Sachsen-AnhaltBeitritt zur Kommunalen IT-Union

Sachsen-Anhalt ist jetzt Mitglied der Kommunalen IT-Union
v.l.: Frank Bonse, Referatsleiter Bürgerdienste, IT-Kooperationen, Verfahren für Bürger; Bernd Schlömer, Staatssekretär für Digitalisierung Sachsen-Anhalt; Dr. Lydia Hüskens, Ministerin für Infrastruktur und Digitales; Martin Steffen, Vorstandsvorsitzende
(Bildquelle: Kommunale IT-UNION eG)
Sachsen-Anhalt ist jetzt Mitglied der Kommunalen IT-Union
v.l.: Frank Bonse, Referatsleiter Bürgerdienste, IT-Kooperationen, Verfahren für Bürger; Bernd Schlömer, Staatssekretär für Digitalisierung Sachsen-Anhalt; Dr. Lydia Hüskens, Ministerin für Infrastruktur und Digitales; Martin Steffen, Vorstandsvorsitzende
(Bildquelle: Kommunale IT-UNION eG)
Die Landesregierung von Sachsen-Anhalt hat den Beitritt zur Kommunalen IT-Union (KITU) beschlossen.
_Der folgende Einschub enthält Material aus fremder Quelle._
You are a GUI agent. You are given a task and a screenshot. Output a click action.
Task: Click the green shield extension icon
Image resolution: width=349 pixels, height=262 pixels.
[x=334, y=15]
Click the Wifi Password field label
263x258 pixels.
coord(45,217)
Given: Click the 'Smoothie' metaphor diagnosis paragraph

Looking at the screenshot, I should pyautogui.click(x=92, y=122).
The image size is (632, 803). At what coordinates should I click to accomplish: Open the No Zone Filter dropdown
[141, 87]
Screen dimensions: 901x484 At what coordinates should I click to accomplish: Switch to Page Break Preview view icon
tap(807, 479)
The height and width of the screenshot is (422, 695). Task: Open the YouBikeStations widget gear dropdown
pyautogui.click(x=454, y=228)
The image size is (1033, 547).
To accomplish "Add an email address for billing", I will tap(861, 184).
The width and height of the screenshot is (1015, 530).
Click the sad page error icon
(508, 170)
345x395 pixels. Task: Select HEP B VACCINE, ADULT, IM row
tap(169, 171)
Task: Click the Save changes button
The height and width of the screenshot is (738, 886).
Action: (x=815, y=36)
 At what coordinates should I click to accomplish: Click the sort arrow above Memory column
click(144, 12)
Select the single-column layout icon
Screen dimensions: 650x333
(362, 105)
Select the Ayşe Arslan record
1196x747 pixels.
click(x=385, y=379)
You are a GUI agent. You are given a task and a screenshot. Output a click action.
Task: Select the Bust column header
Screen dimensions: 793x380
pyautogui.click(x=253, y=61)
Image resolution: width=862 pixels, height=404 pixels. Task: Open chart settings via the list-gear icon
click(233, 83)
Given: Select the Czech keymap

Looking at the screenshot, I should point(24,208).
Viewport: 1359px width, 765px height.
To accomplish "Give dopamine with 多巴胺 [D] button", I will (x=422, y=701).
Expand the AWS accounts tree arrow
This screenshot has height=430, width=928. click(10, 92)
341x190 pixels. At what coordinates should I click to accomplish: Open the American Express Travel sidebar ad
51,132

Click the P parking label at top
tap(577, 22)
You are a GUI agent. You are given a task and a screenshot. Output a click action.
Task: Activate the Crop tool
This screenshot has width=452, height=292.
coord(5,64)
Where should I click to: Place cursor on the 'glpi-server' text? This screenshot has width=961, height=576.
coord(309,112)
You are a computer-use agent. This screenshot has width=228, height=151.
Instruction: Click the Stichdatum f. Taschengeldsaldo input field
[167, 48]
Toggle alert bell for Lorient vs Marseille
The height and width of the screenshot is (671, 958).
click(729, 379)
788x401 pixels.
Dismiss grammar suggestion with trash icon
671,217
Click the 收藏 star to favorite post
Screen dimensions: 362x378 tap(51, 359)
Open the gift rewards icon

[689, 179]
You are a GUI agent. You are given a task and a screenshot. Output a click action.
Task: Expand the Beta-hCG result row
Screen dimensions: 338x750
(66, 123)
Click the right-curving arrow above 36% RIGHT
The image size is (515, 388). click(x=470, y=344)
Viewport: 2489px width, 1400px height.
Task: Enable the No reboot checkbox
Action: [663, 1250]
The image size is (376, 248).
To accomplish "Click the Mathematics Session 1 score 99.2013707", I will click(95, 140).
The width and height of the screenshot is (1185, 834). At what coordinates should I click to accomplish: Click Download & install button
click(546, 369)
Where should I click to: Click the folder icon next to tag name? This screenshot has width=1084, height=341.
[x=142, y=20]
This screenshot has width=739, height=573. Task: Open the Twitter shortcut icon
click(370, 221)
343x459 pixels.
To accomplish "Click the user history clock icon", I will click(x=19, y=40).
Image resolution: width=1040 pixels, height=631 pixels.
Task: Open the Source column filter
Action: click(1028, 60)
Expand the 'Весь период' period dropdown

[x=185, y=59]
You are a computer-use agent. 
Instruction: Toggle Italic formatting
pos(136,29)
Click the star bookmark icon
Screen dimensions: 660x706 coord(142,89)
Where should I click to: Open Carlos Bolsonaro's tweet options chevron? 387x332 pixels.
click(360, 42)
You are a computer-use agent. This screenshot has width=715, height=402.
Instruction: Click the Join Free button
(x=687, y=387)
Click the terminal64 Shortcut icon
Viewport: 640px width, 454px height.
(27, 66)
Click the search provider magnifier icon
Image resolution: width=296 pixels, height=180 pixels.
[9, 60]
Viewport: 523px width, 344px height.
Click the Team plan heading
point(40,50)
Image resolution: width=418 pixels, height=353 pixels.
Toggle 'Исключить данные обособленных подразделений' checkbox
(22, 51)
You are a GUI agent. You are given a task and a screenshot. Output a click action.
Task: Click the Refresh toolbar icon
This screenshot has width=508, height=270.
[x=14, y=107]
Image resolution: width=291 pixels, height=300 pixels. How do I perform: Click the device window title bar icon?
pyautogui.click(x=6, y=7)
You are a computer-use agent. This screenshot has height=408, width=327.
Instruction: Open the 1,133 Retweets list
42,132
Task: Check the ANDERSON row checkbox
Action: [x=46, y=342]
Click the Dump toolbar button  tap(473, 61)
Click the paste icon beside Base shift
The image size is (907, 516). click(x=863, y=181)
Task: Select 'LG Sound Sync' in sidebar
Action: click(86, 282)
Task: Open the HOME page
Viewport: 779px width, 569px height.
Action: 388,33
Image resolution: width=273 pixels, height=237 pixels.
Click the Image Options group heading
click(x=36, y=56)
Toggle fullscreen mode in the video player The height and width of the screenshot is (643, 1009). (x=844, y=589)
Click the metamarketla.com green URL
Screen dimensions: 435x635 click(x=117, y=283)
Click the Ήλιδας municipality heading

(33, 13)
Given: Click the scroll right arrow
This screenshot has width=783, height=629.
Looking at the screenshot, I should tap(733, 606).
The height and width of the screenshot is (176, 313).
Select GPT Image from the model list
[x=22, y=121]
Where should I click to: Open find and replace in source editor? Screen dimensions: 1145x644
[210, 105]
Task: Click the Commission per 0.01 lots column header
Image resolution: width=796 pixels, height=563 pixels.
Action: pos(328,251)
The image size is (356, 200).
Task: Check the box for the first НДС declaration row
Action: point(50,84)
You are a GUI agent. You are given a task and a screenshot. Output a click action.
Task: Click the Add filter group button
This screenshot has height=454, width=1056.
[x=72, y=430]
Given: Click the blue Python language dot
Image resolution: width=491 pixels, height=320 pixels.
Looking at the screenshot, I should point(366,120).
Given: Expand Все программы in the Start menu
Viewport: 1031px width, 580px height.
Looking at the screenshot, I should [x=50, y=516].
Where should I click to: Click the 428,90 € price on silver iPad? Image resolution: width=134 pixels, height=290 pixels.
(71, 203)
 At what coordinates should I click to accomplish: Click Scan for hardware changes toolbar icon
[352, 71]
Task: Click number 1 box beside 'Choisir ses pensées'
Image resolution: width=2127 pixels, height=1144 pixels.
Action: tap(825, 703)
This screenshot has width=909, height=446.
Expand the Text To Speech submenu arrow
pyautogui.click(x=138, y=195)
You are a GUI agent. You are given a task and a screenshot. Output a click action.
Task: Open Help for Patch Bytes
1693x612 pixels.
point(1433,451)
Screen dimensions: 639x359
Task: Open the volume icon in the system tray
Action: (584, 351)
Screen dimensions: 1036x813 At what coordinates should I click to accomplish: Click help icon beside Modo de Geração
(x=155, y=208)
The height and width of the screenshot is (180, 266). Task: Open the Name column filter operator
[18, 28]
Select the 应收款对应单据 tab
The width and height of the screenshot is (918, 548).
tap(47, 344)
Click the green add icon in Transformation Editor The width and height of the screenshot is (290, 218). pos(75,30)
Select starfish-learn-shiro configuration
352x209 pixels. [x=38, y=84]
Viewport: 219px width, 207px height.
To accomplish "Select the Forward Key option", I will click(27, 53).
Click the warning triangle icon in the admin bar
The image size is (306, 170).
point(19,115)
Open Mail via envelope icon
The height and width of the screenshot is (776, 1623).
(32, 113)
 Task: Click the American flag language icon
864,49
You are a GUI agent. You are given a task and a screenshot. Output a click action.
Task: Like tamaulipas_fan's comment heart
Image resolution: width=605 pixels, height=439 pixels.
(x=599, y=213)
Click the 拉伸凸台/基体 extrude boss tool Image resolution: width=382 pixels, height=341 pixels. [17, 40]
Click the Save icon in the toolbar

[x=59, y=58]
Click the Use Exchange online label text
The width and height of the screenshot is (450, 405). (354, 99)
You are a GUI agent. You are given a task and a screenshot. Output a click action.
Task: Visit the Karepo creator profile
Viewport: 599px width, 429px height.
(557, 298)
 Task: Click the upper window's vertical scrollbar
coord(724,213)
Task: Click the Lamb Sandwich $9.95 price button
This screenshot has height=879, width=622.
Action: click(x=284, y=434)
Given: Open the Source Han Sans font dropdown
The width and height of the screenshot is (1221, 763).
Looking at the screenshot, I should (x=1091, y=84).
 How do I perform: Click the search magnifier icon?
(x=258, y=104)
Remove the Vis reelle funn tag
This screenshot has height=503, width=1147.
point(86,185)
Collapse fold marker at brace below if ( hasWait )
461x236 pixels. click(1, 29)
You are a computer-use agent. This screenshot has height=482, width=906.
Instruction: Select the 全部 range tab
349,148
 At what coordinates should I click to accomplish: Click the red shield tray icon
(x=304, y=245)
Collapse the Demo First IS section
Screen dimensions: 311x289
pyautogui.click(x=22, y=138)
Ziel der Genossenschaft, welche der IT-Dienstleister KID Magdeburg gemeinsam mit der Landeshauptstadt Magdeburg sowie der Gemeinde Barleben gegründet hat, ist es, die interkommunale Zusammenarbeit auf dem Gebiet der IT in Sachsen-Anhalt zu erleichtern. „Damit heben wir die Qualität der Zusammenarbeit bei der Umsetzung des Onlinezugangsgesetzes (OZG) auf eine ganz neue Stufe“, erklärte dazu die Ministerin für Infrastruktur und Digitales, Lydia Hüskens. „Da Land und Kommunen jetzt auf Augenhöhe an einem Strang ziehen, kann die Verwaltungsdigitalisierung hierzulande deutlich beschleunigt werden.“ Durch die neue, verbindliche Struktur der Zusammenarbeit könnten Land und Kommunen zudem viel wirtschaftlicher kooperieren, so die Ministerin weiter. Künftig müssten dann beispielsweise die einzelnen Vollzugsbehörden auf kommunaler Ebene erforderliche Entwicklungsleistungen nicht mehr aufwendig und zeitraubend ausschreiben, sondern seien in der Lage, einfach auf bereits Vorhandenes zuzugreifen. Darunter fallen nach Angaben der Ministerin die Bereitstellung und der Betrieb von Basisinfrastruktur ebenso wie der gemeinsame Einkauf von zentraler Software. Zentrale Servicekomponenten, wie zum Beispiel die Bürgerauskunft 115plus, würden künftig gemeinsam angeboten und weiterentwickelt. „Ganz unabhängig davon, ob oder wann die im Jahr 2017 festgelegte Umsetzungsfrist für das OZG ausläuft, sollte allen Beteiligten bewusst sein, dass es sich bei der Digitalisierung der Verwaltung um eine Daueraufgabe handelt, der wir uns gemeinsam stellen müssen, um sie erfolgreich und nachhaltig bewältigen zu können“, betont Hüskens. Das Land Sachsen-Anhalt wirkt derzeit an der Erarbeitung eines Folgegesetzes zum OZG mit. Ein entsprechender Gesetzentwurf soll Anfang kommenden Jahres vorliegen.